Abstract
A well-designed inventory system is critical to the success of any business organisation. One of the major challenges of inventory managers is to determine an inventory optimisation strategy that ensures the right balance between keeping enough inventory on hand to meet customer demand and optimising costs related to holding inventory. This thesis focuses on providing general inventory optimisation strategies to support business organisations, military supply chain management (defence inventory) and humanitarian operations. We examine both general deterministic and stochastic models of inventory in which arbitrary functions can be used to describe the demand and deterioration rates. The demand is determined by price and the rate of deterioration of items can change over the cycle time. For this general model, we examine the profit function arising when the costs are linear with respect to the number of items purchased in the inventory cycle and the total item-time of holding. This framework encompasses a wide range of deterministic and stochastic models that have appeared in the literature and are useful in practice. Within this framework we derive optimisation results for the cycle time, price and cycle service level. We show the application of these results to particular deterioration and demand functions. This allows us to extend the existing inventory literature by deriving the solution to a more generalised problem. Our results are analytically and numerically compared with existing specific results in the inventory literature.

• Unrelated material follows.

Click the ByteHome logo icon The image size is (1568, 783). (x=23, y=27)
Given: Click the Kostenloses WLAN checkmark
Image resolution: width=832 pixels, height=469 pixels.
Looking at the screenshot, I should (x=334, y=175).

The scope of the research is to deal with generalised inventory-control models which are linked to the well-known Economic Order Quantity (EOQ) model (for the deterministic problem), the reorder-point model and random supply model (for the stochastic problem). We develop and analyse models assuming only second-order differentiable forms of the deterioration and demand rates in an inventory cycle. These conditions allow the inclusion of various intermediate functional forms to describe, in detail, the inventory level during the cycle. In cases where no closed-form solutions exist we introduce numerical algorithms which iteratively search for the optimal solution. We show that these algorithms converge to the global solution.
Understanding how the solutions of the various models developed in this thesis respond to changes in the input parameters is of vital importance. In this study, we have also undertaken rigorous mathematical analyses to study how the variation of the cost parameters impact the maximised profit-rate function. These sensitivity analyses provide deep understanding of how the profit is affected by the various cost parameters in the various models.